-- PROBLEM STATEMENT --
Convert the records between the lines holding "Task: Save the rule set" and "Select the Custom", inclusive, into a Markdown table with two columns, Row and Text. Put each line in order under Text with its sequential number under Row, and skip blank lines.

-- DATA RECORDS --
★ ★ ★ ★ ★

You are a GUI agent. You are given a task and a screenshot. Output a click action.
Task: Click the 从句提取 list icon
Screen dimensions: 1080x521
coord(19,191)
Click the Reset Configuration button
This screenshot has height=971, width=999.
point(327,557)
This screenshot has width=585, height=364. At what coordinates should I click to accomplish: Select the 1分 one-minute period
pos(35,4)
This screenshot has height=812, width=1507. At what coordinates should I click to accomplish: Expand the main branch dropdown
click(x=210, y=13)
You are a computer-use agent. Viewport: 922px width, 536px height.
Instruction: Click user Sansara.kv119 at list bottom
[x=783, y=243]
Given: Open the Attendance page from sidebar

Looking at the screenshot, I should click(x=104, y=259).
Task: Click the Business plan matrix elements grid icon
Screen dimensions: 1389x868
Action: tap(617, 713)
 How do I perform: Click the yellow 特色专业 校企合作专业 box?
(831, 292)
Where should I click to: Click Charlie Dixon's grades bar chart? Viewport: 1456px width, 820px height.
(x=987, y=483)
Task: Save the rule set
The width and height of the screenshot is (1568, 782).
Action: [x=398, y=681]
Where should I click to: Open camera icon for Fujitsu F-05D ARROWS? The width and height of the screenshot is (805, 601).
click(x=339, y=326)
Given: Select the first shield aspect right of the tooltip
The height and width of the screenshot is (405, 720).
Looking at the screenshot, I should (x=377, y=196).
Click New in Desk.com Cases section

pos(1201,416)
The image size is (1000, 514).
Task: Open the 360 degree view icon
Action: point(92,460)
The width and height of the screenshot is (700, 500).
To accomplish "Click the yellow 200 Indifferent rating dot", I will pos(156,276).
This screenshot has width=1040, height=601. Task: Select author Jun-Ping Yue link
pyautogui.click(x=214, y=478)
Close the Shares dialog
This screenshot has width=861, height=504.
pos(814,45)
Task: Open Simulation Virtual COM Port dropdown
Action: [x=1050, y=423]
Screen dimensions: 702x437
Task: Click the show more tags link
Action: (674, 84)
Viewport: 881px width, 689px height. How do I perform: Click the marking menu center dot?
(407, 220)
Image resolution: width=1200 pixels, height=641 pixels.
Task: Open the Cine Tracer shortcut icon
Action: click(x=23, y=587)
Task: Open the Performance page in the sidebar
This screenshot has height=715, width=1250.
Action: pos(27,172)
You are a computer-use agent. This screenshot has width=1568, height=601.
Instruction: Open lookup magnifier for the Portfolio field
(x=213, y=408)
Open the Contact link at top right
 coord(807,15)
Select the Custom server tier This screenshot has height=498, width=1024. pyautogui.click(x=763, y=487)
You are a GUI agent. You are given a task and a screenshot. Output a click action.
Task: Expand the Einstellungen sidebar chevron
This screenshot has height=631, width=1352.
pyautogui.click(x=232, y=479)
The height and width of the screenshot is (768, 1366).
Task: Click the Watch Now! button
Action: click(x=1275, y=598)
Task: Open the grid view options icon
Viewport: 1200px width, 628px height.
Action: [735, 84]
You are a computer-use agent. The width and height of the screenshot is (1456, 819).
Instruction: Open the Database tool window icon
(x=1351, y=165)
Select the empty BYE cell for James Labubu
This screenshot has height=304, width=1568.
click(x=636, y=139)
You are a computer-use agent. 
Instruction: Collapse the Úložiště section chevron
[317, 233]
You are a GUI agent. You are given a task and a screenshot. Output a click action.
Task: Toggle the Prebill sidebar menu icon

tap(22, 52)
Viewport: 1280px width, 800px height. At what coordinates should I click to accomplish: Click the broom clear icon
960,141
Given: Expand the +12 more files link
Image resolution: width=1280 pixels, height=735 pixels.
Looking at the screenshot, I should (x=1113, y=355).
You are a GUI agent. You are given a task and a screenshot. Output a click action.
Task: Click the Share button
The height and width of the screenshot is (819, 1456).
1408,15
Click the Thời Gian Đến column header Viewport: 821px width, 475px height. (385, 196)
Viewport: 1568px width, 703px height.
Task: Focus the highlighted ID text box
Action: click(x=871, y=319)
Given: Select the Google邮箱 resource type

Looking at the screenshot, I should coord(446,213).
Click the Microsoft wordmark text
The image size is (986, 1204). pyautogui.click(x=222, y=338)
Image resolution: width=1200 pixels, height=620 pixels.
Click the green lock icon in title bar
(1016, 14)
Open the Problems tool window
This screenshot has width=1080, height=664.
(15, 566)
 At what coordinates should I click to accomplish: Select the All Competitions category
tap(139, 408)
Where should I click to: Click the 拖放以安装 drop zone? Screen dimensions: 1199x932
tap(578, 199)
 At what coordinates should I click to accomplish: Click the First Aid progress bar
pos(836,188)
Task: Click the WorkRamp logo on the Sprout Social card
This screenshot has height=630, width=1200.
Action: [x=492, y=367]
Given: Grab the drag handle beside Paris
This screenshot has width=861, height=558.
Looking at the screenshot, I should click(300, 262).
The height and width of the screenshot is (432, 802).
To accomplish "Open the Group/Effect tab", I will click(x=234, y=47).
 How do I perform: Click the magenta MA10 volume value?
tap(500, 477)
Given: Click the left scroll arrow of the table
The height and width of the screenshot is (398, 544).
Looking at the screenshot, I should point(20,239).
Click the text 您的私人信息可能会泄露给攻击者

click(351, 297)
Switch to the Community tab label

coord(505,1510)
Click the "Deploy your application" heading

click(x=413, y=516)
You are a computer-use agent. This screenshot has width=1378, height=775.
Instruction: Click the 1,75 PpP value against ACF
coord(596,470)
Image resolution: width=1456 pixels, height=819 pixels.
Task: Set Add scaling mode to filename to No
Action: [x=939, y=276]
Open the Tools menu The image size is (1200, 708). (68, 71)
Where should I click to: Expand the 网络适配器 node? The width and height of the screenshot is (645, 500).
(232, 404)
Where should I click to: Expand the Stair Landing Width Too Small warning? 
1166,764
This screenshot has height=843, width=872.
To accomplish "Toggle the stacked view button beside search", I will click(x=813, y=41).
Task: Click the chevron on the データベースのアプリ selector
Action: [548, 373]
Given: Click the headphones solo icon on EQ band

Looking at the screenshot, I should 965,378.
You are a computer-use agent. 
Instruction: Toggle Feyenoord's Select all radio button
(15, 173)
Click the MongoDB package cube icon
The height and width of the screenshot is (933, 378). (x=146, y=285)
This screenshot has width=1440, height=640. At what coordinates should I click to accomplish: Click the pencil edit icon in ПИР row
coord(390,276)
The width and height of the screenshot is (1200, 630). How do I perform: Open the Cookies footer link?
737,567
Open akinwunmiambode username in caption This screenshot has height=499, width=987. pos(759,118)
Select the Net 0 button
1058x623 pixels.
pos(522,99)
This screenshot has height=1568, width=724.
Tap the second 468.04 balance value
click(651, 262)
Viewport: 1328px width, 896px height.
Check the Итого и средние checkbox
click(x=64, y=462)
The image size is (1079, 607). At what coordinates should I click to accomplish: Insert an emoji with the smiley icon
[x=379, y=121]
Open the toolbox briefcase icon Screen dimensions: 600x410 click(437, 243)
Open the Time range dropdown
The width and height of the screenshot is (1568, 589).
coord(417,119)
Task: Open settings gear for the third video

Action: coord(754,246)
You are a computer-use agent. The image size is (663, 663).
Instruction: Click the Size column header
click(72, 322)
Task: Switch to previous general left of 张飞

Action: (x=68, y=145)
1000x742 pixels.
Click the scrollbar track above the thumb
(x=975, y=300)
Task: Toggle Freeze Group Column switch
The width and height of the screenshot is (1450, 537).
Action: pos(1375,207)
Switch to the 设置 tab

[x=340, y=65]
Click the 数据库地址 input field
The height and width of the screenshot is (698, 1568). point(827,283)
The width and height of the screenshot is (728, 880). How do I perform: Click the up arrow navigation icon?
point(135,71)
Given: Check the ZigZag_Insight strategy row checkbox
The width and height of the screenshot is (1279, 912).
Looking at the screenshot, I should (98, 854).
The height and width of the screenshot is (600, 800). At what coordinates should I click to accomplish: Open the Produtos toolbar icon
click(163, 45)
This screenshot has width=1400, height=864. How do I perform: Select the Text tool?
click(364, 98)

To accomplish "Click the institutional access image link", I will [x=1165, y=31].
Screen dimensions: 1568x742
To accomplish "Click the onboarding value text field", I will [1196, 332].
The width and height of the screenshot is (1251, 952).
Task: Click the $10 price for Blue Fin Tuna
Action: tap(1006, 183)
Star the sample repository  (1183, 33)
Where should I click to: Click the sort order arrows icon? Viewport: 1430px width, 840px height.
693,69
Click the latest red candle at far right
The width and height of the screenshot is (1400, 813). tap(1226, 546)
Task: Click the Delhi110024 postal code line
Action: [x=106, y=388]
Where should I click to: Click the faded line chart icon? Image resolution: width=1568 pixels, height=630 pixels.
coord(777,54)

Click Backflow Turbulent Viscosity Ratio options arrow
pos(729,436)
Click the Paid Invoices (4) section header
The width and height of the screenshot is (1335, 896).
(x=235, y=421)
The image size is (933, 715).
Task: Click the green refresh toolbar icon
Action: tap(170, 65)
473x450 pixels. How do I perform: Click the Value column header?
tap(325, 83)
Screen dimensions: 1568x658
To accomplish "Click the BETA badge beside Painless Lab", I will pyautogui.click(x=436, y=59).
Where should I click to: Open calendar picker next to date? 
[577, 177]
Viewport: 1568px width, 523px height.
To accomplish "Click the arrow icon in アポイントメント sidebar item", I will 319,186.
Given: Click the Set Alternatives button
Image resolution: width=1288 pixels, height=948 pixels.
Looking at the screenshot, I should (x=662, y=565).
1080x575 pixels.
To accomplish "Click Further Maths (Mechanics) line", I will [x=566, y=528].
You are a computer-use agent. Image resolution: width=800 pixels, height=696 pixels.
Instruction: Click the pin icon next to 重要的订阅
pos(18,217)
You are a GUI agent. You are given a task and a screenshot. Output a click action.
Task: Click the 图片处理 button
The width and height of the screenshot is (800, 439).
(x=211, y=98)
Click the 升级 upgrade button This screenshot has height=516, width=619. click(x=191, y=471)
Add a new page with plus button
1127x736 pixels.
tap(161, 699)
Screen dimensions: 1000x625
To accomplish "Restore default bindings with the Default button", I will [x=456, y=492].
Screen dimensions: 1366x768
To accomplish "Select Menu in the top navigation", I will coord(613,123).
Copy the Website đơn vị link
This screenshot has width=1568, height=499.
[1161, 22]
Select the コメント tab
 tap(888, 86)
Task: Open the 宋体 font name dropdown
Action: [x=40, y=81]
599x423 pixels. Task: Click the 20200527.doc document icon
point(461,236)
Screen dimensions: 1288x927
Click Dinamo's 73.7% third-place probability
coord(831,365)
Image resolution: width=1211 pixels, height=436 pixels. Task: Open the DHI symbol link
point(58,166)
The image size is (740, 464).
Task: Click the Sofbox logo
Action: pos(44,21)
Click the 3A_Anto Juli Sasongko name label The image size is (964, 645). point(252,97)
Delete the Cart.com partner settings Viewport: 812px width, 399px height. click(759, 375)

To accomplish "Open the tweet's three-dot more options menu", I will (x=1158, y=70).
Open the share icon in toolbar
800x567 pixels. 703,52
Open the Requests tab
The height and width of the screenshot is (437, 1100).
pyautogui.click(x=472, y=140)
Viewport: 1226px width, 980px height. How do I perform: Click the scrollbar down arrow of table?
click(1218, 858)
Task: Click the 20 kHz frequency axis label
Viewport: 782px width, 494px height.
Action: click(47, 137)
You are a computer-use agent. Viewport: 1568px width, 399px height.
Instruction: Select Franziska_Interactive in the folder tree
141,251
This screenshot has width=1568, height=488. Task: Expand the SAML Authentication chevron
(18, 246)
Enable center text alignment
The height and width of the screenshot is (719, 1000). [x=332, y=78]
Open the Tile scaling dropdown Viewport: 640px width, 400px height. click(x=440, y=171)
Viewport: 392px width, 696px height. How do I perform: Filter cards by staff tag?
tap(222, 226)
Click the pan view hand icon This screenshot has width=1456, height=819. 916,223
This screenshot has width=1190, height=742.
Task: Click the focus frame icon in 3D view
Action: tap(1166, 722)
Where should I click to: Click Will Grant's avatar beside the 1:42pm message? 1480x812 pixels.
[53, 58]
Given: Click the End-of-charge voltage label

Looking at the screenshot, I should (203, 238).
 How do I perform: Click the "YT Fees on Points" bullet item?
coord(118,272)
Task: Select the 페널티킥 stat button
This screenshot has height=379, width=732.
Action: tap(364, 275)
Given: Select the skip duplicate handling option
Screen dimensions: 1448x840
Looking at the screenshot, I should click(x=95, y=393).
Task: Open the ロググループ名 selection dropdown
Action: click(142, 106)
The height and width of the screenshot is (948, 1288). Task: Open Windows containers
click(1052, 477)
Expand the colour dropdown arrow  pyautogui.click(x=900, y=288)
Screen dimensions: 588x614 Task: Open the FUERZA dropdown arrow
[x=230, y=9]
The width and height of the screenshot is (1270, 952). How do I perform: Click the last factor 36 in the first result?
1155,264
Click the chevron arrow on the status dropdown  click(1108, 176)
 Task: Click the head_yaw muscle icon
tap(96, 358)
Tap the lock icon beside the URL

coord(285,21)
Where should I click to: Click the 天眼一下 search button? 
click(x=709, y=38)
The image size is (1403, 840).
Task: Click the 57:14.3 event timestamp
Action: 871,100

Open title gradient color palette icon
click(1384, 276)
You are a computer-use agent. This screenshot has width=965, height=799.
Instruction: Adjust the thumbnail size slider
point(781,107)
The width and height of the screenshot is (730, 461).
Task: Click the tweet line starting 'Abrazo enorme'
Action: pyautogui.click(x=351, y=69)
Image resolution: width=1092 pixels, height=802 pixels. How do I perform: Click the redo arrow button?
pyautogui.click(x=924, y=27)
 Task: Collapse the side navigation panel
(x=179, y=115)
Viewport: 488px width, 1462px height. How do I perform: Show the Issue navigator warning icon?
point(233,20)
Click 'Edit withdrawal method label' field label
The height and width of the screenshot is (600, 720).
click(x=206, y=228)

★ ★ ★ ★ ★

-- EXERCISE SOLUTION --
| Row | Text |
|---|---|
| 1 | Task: Save the rule set |
| 2 | The width and height of the screenshot is (1568, 782). |
| 3 | Action: [x=398, y=681] |
| 4 | Where should I click to: Open camera icon for Fujitsu F-05D ARROWS? The width and height of the screenshot is (805, 601). |
| 5 | click(x=339, y=326) |
| 6 | Given: Select the first shield aspect right of the tooltip |
| 7 | The height and width of the screenshot is (405, 720). |
| 8 | Looking at the screenshot, I should (x=377, y=196). |
| 9 | Click New in Desk.com Cases section |
| 10 | pos(1201,416) |
| 11 | The image size is (1000, 514). |
| 12 | Task: Open the 360 degree view icon |
| 13 | Action: point(92,460) |
| 14 | The width and height of the screenshot is (700, 500). |
| 15 | To accomplish "Click the yellow 200 Indifferent rating dot", I will pos(156,276). |
| 16 | This screenshot has width=1040, height=601. Task: Select author Jun-Ping Yue link |
| 17 | pyautogui.click(x=214, y=478) |
| 18 | Close the Shares dialog |
| 19 | This screenshot has width=861, height=504. |
| 20 | pos(814,45) |
| 21 | Task: Open Simulation Virtual COM Port dropdown |
| 22 | Action: [x=1050, y=423] |
| 23 | Screen dimensions: 702x437 |
| 24 | Task: Click the show more tags link |
| 25 | Action: (674, 84) |
| 26 | Viewport: 881px width, 689px height. How do I perform: Click the marking menu center dot? |
| 27 | (407, 220) |
| 28 | Image resolution: width=1200 pixels, height=641 pixels. |
| 29 | Task: Open the Cine Tracer shortcut icon |
| 30 | Action: click(x=23, y=587) |
| 31 | Task: Open the Performance page in the sidebar |
| 32 | This screenshot has height=715, width=1250. |
| 33 | Action: pos(27,172) |
| 34 | You are a computer-use agent. This screenshot has width=1568, height=601. |
| 35 | Instruction: Open lookup magnifier for the Portfolio field |
| 36 | (x=213, y=408) |
| 37 | Open the Contact link at top right |
| 38 |  coord(807,15) |
| 39 | Select the Custom server tier This screenshot has height=498, width=1024. pyautogui.click(x=763, y=487) |